— Written request A —
Using the blog post about a vegan version of a Julia Child recipe, answer these:
(i) Which cookbook is the writer working through?
(ii) What did the writer use in place of fish in the earlier vegan version of the white-wine poached filets?
(iii) What did the writer do to the Fishless Filets before poaching them?
— Written request B —
Resume the blog post about vegan fish filets poached in white wine from the point where it stops.
── Given text
I'm always veganizing recipes that I love...so...I'm working my way
through all of the amazing recipes in Julia Child's
Mastering the Art of French Cooking...
...making a Vegan Version of each one...... sometimes successfully - sometimes not...Recipe Count 518/524 (from Julie's count)...but really 629

Tuesday, September 6, 2016

Vegan Filets de Poisson Gratinés à la Parisienne

[Vegan Fish Filets Poached in White wine; Vegan Cream and Vegan Egg Yolk Sauce]

...when I originally made VEGAN FILETS DE (Tofu) POISSON POCHÉS AU VIN BLANC...I used tofu for the fish...
...but this time I'm using Fishless Filets...
...but you can see that they are breaded...and this recipe calls for poached fish...
...so I just defrosted the filets...and peeled the breading off...

...and then proceeded with the master recipe for poaching...
────
── Material shown
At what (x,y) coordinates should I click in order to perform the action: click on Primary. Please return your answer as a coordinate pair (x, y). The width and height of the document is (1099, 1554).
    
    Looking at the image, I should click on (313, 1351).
────
── Material shown
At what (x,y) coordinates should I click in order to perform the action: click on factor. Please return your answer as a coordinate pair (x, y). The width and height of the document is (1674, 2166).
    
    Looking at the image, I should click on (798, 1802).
────
── Material shown
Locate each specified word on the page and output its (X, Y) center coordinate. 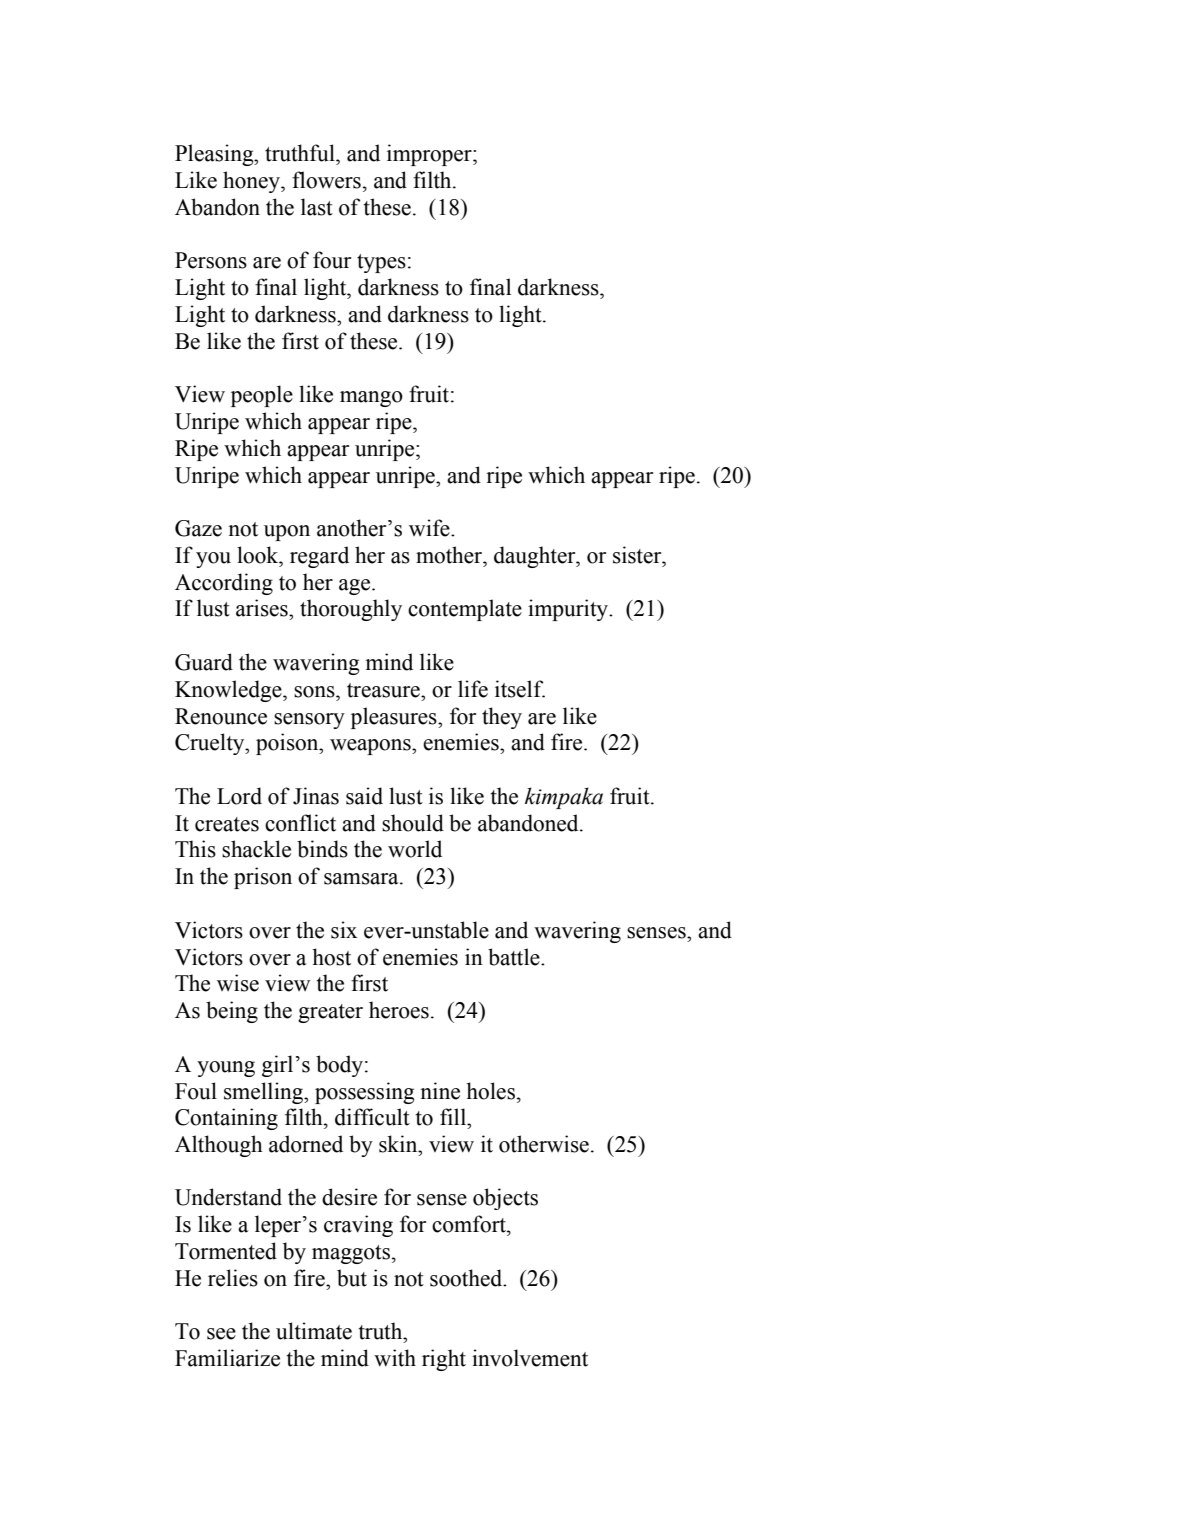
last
────
— Result A —
(i) Julia Child's Mastering the Art of French Cooking
(ii) Tofu
(iii) Defrosted them and peeled the breading off

— Result B —
...drain the poaching liquid and reduce it...
...then add some flour...
...butter...I used Earth Balance...Julia says to add milk...and I could have added vegan milk at this point...but I had plenty of Cashew Cream...so I just used that instead...

...oh...and flax seed goo for the egg yolks...
...boil rapidly for about a minute...then thin with more vegan cream if you need to...
...by accident I added my poached filets back to the cream sauce...
...but you were supposed to put them in a gratin dish and pour the sauce over...so I redid it that way...

...Julia says you can add any of several shellfish garnitures at this point...but I added some mushrooms...and I'll tell you all about them next time...
...I used some Daiya Swiss for the cheese...
...just grated and sprinkled over the top...
...dotted with Earth Balance...
...and just before serving...run under the broiler to brown the top of the sauce...

...it was really creamy and delicious...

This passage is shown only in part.